Data under study section start
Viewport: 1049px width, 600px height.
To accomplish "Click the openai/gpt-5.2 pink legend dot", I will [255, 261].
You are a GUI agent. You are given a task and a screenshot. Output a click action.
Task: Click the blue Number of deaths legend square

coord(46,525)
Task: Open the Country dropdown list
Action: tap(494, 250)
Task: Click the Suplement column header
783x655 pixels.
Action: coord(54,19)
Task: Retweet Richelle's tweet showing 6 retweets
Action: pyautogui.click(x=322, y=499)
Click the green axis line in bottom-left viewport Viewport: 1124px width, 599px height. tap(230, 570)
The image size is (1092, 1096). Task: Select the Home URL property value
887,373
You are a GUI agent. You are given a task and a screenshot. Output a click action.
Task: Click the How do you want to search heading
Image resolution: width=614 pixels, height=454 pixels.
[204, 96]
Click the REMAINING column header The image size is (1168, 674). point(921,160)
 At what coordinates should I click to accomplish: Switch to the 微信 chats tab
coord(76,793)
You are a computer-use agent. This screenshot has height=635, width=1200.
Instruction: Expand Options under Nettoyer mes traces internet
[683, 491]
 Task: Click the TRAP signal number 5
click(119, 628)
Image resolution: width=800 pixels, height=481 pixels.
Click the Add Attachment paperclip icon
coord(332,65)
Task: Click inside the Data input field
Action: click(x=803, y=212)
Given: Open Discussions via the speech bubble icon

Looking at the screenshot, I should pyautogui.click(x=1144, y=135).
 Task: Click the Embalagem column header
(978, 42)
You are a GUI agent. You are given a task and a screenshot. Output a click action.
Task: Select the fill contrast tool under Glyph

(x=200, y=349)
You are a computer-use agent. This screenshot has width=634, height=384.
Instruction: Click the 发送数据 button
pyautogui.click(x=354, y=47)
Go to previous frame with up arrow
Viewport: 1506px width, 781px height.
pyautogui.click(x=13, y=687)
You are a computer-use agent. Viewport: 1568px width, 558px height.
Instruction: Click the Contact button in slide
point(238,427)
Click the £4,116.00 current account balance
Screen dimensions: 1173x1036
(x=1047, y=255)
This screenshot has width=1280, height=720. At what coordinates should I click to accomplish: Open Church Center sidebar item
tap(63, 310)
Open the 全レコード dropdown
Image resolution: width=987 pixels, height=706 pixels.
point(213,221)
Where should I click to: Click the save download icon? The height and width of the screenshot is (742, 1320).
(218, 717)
Data under study section end
* [What you have to do] The exact lines of the material above starting at the one that contains "Task: Click the TRAP signal number 5" and ending at the one that contains "has width=634, height=384." are what to retype; leave out everything else.

* [Response below]
 Task: Click the TRAP signal number 5
click(119, 628)
Image resolution: width=800 pixels, height=481 pixels.
Click the Add Attachment paperclip icon
coord(332,65)
Task: Click inside the Data input field
Action: click(x=803, y=212)
Given: Open Discussions via the speech bubble icon

Looking at the screenshot, I should pyautogui.click(x=1144, y=135).
 Task: Click the Embalagem column header
(978, 42)
You are a GUI agent. You are given a task and a screenshot. Output a click action.
Task: Select the fill contrast tool under Glyph

(x=200, y=349)
You are a computer-use agent. This screenshot has width=634, height=384.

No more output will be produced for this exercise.